Airport 1975 (1974)
4/10
Routine melodrama, ripe for parody
10 January 2005
AIRPORT 1975

Aspect ratio: 2.39:1 (Panavision)

Sound format: Mono

A terrified stewardess (Karen Black) is forced to take the controls of a Boeing 747 after it's struck by a private aircraft in mid-flight, incapacitating the entire air crew.

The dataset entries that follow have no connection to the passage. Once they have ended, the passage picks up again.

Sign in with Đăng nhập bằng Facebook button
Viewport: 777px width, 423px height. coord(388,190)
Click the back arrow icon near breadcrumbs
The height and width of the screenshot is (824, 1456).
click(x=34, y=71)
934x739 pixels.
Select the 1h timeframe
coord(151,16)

Anyone who's seen the likes of AIRPLANE! (1980) is going to chuckle in all the wrong places whilst viewing this opportunistic melodrama, which was ripe for parody long before the Zucker brothers tore it apart in their landmark comedy. On its own terms, Jack Smight's film - devised in the wake of such ultra-successful disaster spectaculars as THE POSEIDON ADVENTURE (1972) and THE TOWERING INFERNO (1974) - is a surprisingly routine affair, directed with complete indifference, and played to the hilt by a commercially-dictated 'all-star cast', including Helen Reddy, Gloria Swanson (her final screen appearance), Linda Blair, Dana Andrews, Sid Caesar, Myrna Loy and Charlton Heston as an experienced pilot summoned by authorities to help land the plane safely. Black gives a truly committed performance as the frightened stewardess forced to confront the situation head-on, and she's matched by disaster-movie stalwart George Kennedy as a flight engineer charged with overseeing the rescue operation, knowing that his wife and child are aboard the stricken plane. As with all Universal movies of the period, it looks like a widescreen TV feature, and the cheapskate production values are obvious throughout. That said, it's much more entertaining than its mediocre predecessor AIRPORT (1969); followed by AIRPORT '77 (1977).